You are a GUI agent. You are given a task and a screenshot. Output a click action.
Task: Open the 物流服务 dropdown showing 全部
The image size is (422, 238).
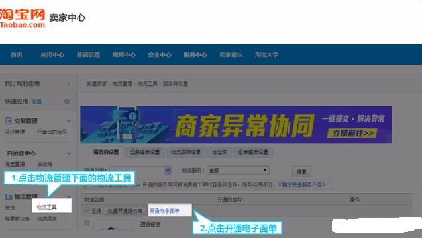238,171
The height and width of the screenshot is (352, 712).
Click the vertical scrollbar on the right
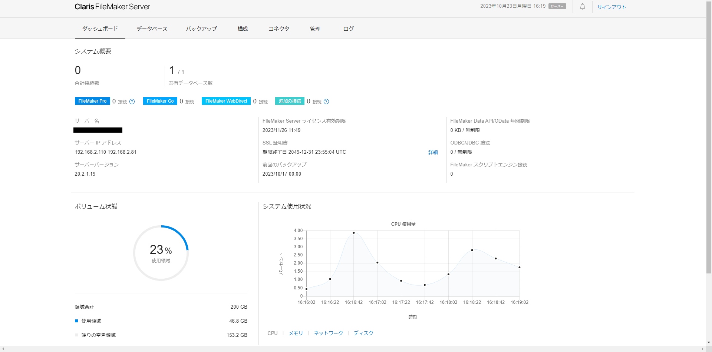coord(709,148)
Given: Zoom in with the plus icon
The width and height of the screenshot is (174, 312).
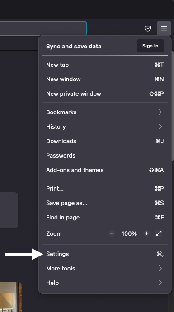Looking at the screenshot, I should [x=147, y=233].
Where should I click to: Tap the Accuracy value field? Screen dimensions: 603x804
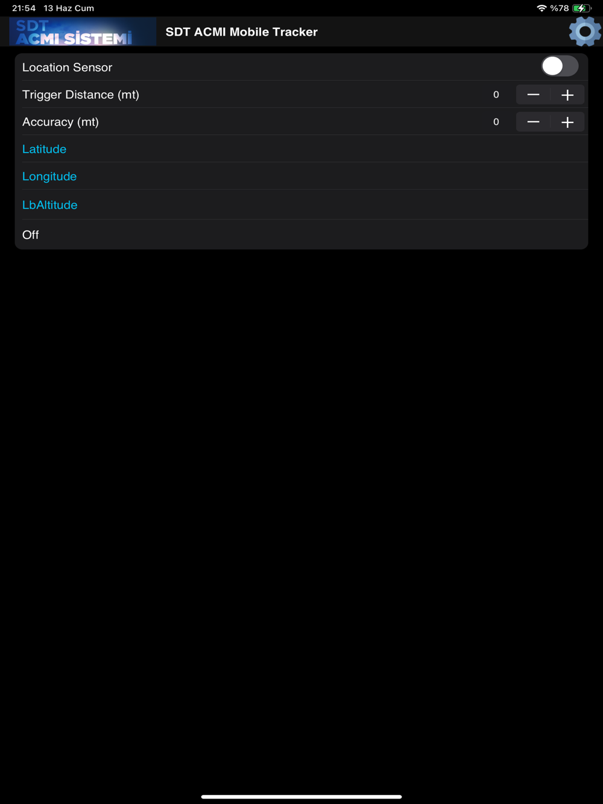pos(496,122)
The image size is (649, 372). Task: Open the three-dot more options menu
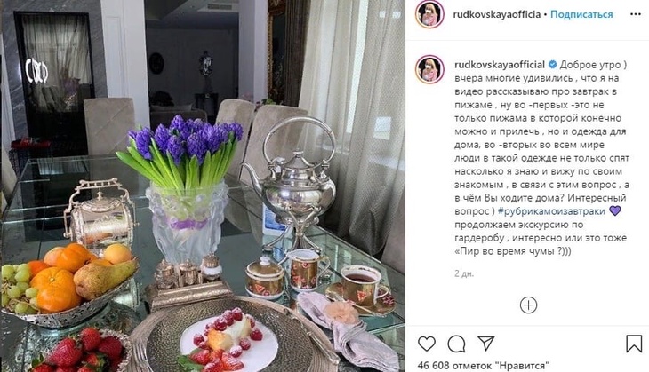coord(636,14)
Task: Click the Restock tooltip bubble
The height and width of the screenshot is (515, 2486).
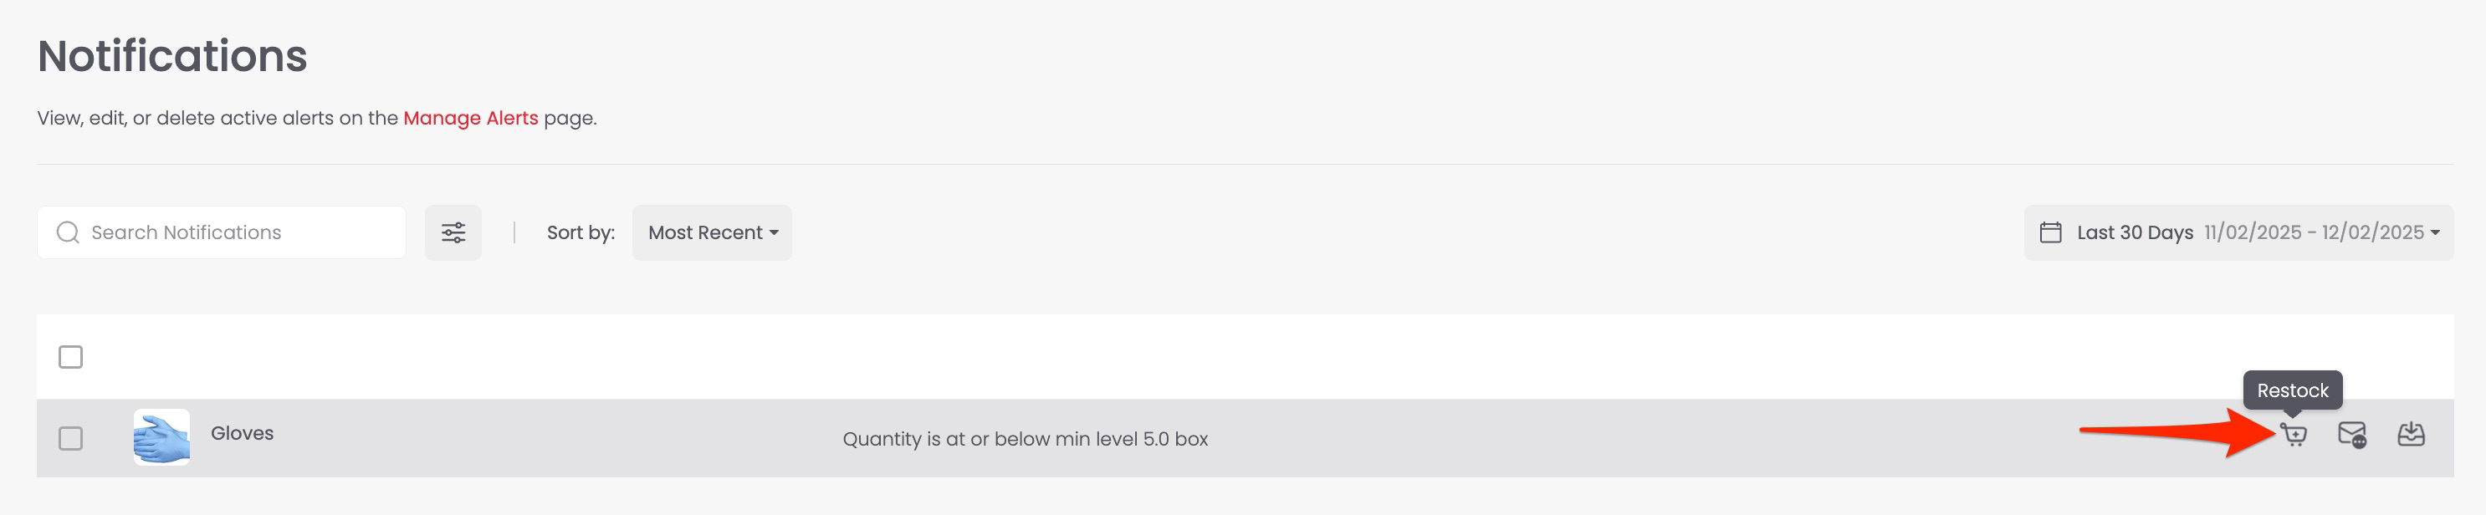Action: (x=2292, y=391)
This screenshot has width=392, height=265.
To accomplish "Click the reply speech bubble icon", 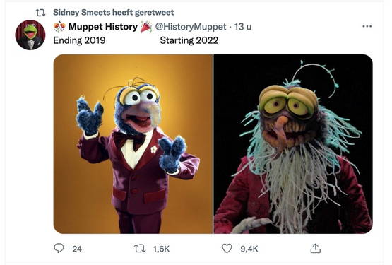I will point(59,248).
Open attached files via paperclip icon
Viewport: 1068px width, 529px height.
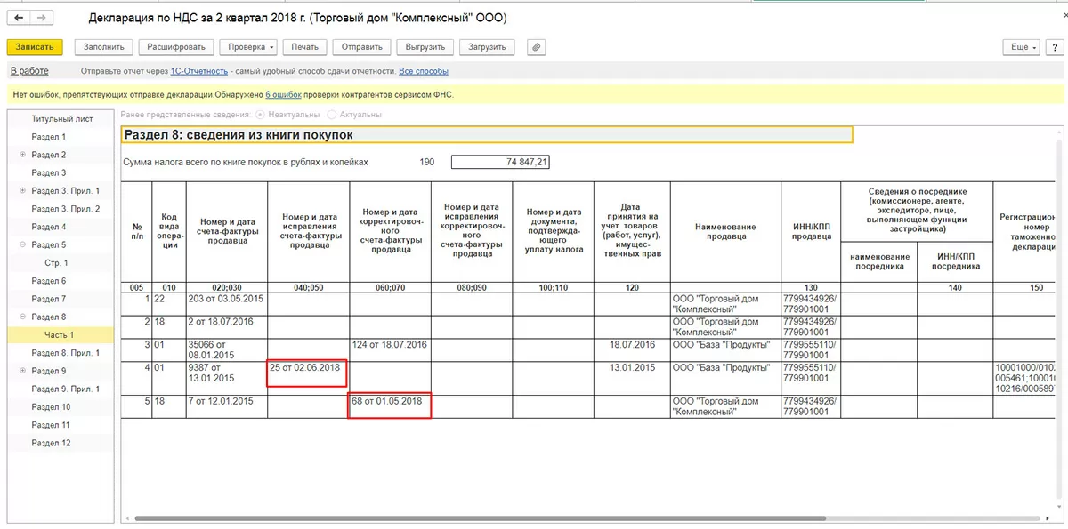(536, 47)
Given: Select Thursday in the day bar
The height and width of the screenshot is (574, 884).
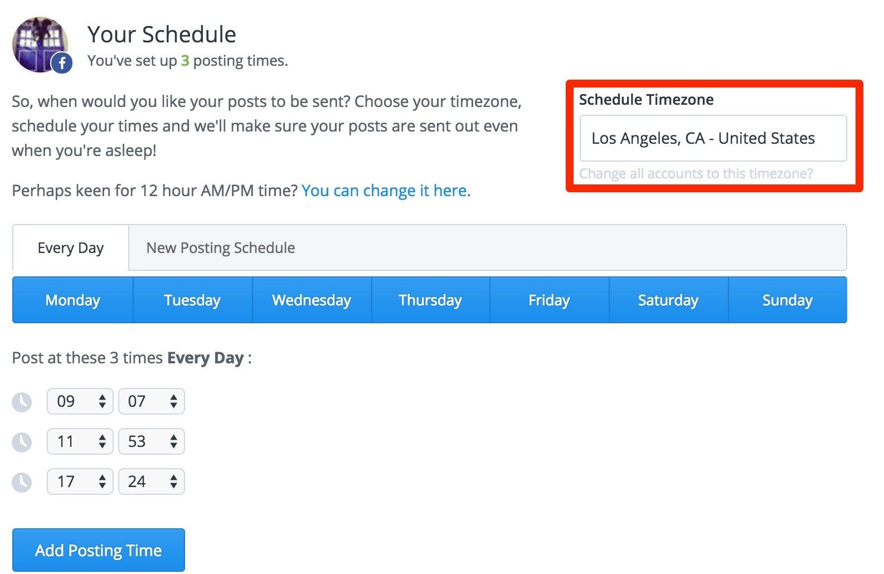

- _WHAT NEEDS TO BE DONE_:
Your copy must begin at the line containing "Viewport: 1068px width, 529px height." and end at the last line of the material above. Reproduce each line exactly, but not the pictures.

- _OUTPUT_:
Viewport: 1068px width, 529px height.
(536, 47)
Given: Select Thursday in the day bar
The height and width of the screenshot is (574, 884).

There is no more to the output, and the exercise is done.